** EXERCISE TASK 1 **
Reproduce word for word the stretch of the blog post on police shootings from "I get a phone" through "armed law enforcement?????".

** SOURCE PASSAGE **

━━━━━━━━

Taxpayers will end up forking over a couple hundred grand to settle this one. Bryan Yant won’t pay a penny. But as this is his second kill, does he at least get a second membership T-shirt in the “Baby’s Daddy Removal Team”? (www.reviewjournal.com/lvrj_home/2004/Apr-22-Thu-2004/news/23712343.html.)

7 Comments to “Another proud member of the Baby’s Daddy Removal Team”

  1. Joe Hebert Says:

    What is the solution to this problem?

  2. John Kelly Says:

    I get a phone request to donate to local law enforcement !!!

    I respond: I will donate when law enforcement stops no knock searches

    and random roadblocks for whatever their reasons….Who needs armed law enforcement?????

  3. Stan Rubin Says:

    Just who is is that conducts investigations of “Internal Police Matters” ???
    Is it always conducted by an Internal entity within Metro?

    It would seem so, because otherwise, I don’t think our bad-boy cops would be exonerated just about 100% of the time. Who polices the police??? Apparently, nobody when you get specific about it.

━━━━━━━━

** ENTRIES PROVIDED **
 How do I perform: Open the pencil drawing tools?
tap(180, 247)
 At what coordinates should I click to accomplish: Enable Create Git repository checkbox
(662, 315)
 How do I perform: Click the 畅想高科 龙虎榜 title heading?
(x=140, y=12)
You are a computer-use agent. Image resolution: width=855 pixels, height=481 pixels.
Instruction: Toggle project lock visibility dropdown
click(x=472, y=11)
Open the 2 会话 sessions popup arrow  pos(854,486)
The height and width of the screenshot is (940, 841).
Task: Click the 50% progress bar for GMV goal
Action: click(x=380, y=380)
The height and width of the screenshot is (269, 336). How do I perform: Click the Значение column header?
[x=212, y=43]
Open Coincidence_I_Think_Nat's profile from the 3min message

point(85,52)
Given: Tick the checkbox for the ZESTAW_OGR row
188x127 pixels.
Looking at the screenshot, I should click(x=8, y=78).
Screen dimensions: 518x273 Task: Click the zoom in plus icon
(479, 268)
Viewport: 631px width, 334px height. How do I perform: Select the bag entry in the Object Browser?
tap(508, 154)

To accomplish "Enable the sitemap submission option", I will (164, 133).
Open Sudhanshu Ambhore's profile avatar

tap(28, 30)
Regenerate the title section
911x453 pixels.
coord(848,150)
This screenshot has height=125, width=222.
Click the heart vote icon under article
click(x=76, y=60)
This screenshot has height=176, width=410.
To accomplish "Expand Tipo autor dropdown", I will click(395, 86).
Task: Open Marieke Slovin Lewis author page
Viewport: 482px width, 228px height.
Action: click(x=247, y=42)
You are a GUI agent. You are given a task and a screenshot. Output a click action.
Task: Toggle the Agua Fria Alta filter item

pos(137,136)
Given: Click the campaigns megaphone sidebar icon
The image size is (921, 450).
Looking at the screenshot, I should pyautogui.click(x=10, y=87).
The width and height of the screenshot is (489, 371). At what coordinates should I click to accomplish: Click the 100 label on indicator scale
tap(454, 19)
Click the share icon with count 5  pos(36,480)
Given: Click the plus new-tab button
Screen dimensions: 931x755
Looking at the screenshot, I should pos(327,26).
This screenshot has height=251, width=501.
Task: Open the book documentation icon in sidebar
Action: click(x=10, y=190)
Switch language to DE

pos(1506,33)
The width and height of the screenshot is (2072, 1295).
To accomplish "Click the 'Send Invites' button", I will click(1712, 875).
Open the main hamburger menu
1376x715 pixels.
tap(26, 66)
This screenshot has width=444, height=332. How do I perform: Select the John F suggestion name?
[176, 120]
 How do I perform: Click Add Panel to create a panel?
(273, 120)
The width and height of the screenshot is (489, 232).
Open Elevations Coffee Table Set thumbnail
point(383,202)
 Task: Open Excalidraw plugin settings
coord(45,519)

━━━━━━━━

** EXERCISE TASK 2 **
Transcribe the records from the line that contains "This screenshot has width=444, height=332." through the end of the records, both included, with every character unchanged.

** REPLY 1 **
I get a phone request to donate to local law enforcement !!!

    I respond: I will donate when law enforcement stops no knock searches

    and random roadblocks for whatever their reasons….Who needs armed law enforcement?????

** REPLY 2 **
This screenshot has width=444, height=332. How do I perform: Select the John F suggestion name?
[176, 120]
 How do I perform: Click Add Panel to create a panel?
(273, 120)
The width and height of the screenshot is (489, 232).
Open Elevations Coffee Table Set thumbnail
point(383,202)
 Task: Open Excalidraw plugin settings
coord(45,519)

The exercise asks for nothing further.